The mean age at presentation was 54.3 years with female to male ratio of 2:1 in our series.
Two patients presented with pain and hematuria in right flank and with intermittent hematuria in one case while the third case was diagnosed incidentally on USG performed for non-related complaint.
On CT the most common appearance of angiomyolipoma was a well defined heterogenous expanding mass lesion showing areas of internal fat density attenuation lying in the iso- to slightly hyperdense stroma of the tumour. The lesion showed minimal inhomogenous contrast enhancement.
Multilocular Cystic Nephroma
The only patient of MCN was a 44 year old female who presented with complaint of pain in the left hypochondrium CT showed a largely hypodense but well marginated mass with multiple cysts separated by trabeculation and septae. Some internal calcification and mild to moderate enhancement of the mass was also seen. Although the imaging findings were classical as described in literature the final diagnosis could be made only by histopathology.

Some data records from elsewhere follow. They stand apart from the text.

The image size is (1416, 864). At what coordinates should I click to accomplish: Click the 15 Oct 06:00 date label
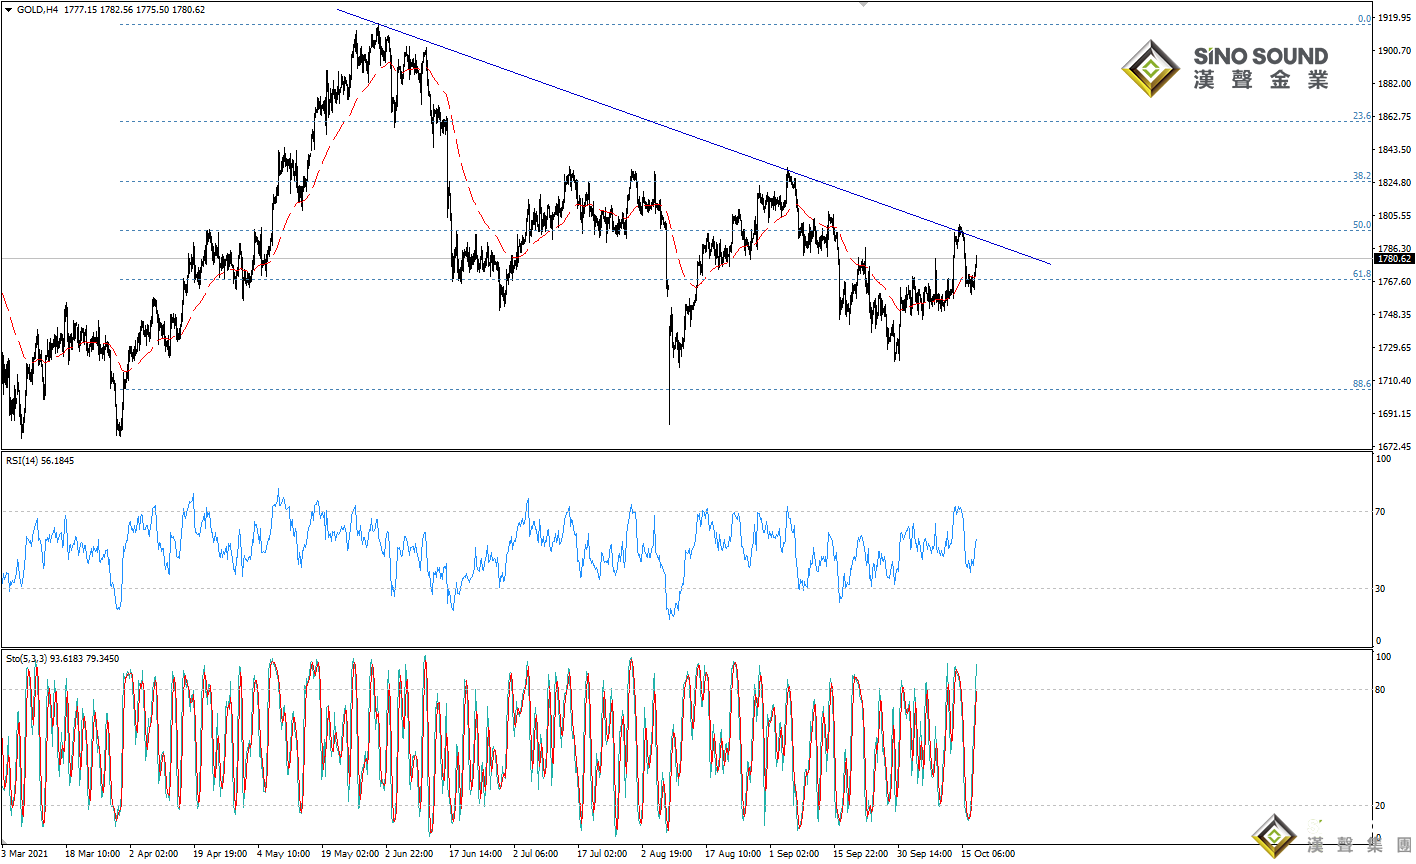[x=988, y=854]
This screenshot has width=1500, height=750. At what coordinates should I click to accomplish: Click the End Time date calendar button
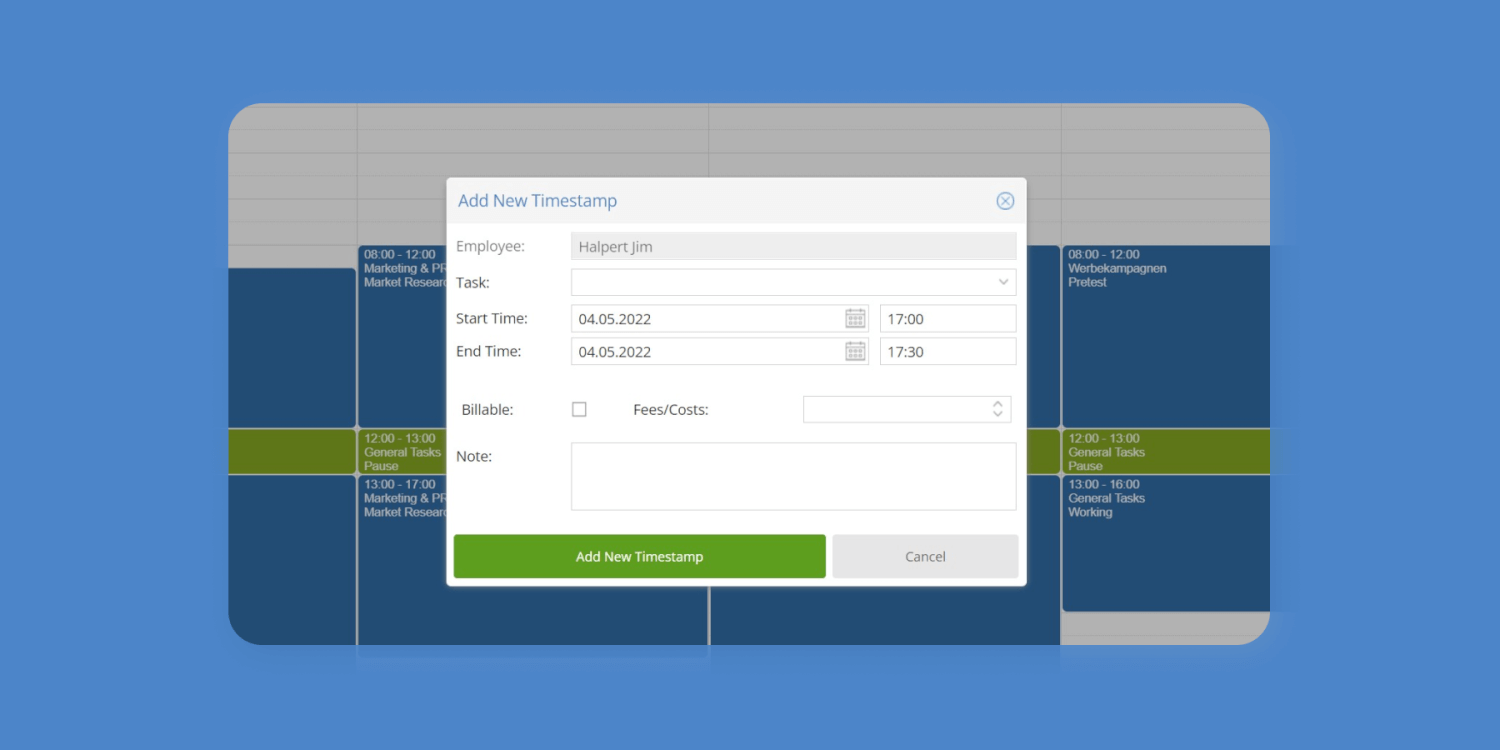click(x=855, y=351)

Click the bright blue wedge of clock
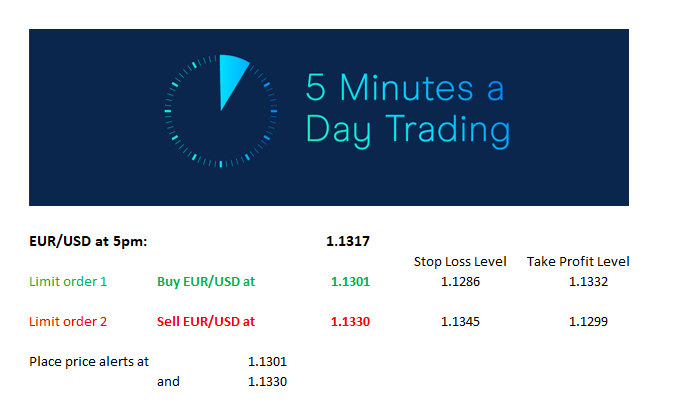tap(232, 80)
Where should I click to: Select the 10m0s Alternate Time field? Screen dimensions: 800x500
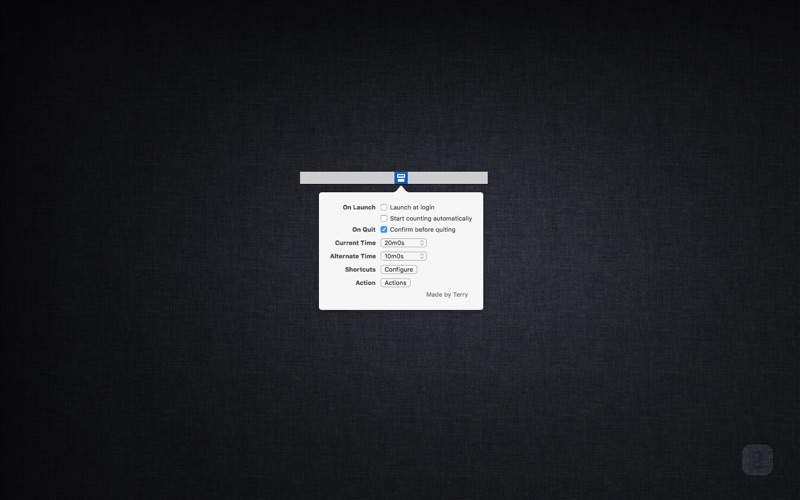403,256
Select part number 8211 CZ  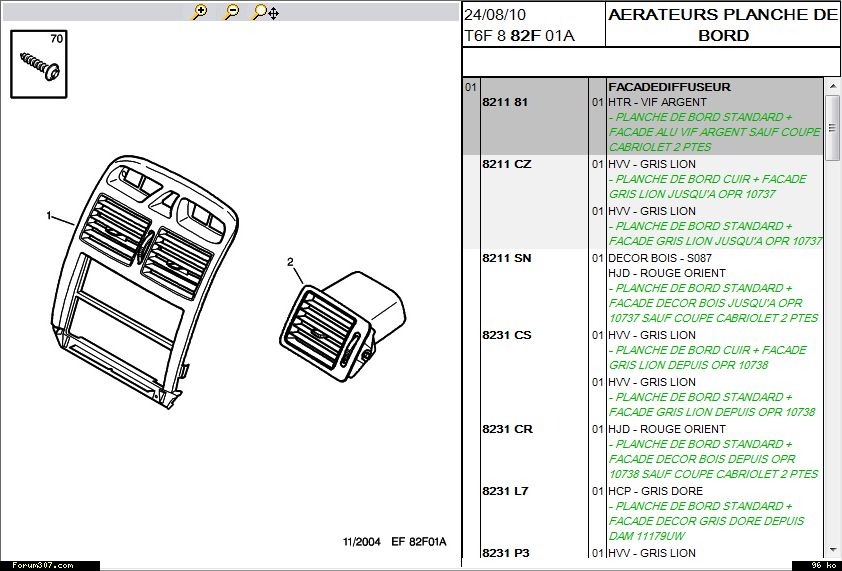(x=508, y=164)
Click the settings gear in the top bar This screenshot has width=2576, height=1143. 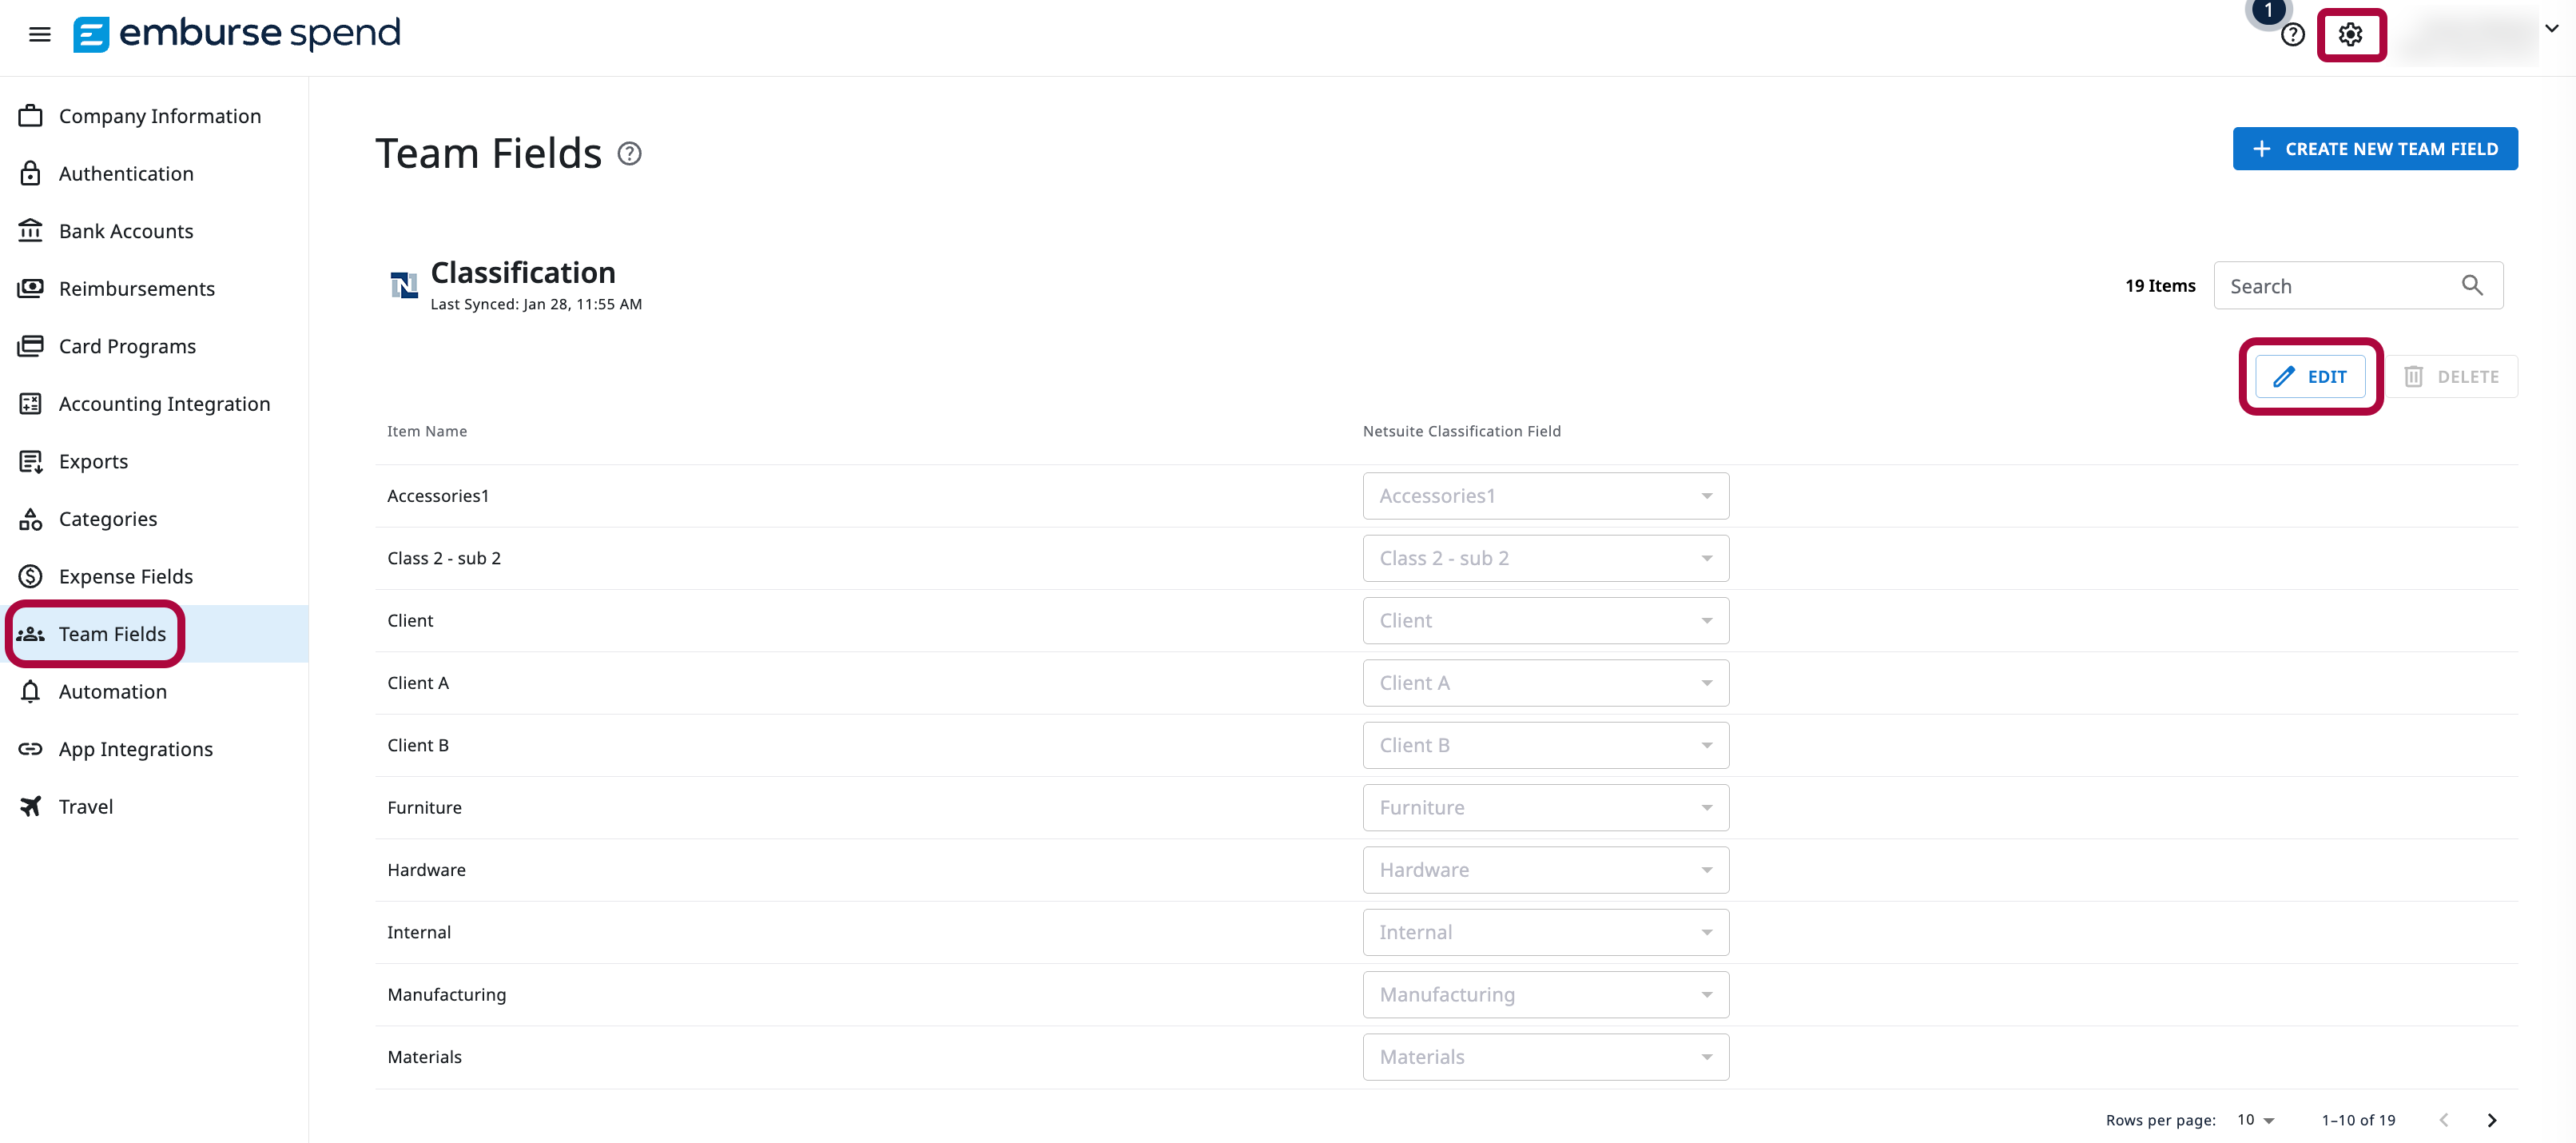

Nephroblastomatosis with Wilm's Tumour
A 25 year old male who presented with complaints of heaviness in both Flanks and hematuria was the single case of NB with WT in our series. On CT the patient had bilateral multiple lesion. all the lesions except the one were small, cortical in location and homogenously hypodense, showing no contrast enhancement. The single large lesion of Wilm's tumour was heterogenous in appearance. The final diagnosis was established by the percutaneous biopsy of larger lesion.
Oncocytoma
The only patient of oncocytoma in our study was a 45 year male who presented with pain abdomen and heaviness in right flank. CT showed a well defined lobulated homogenous mass with a central hypodense area with some calcification in it. The mass showed homogenous contrast uptake with the central non-enhancing radiating scar like area. A preoperative diagnosis of oncocytoma was made, based on the presence of central stellate scar which although characteristic, is seen in only 50% cases was confirmed by histopathology.
Metastatic Kidney Disease
A single case of metastatic kidney disease was evaluated in our series. The patient was a known case of chariocarcinoma. Multiple, small, well-defined hypo- to isodense lesions were detected in the renal parenchyma which showed homogenous contrast enhancement though it was than the normal renal parenchyma.

CONCLUSION
It is possible to characterisse most of the renal neoplasms on CT giving emphasis on the image morphology.
It is recommended that US should be the initial screening modality in a patient suspected of having a renal neoplasm and CT should be used for further characterisation of the lesion as well as the staging of the malignant lesion.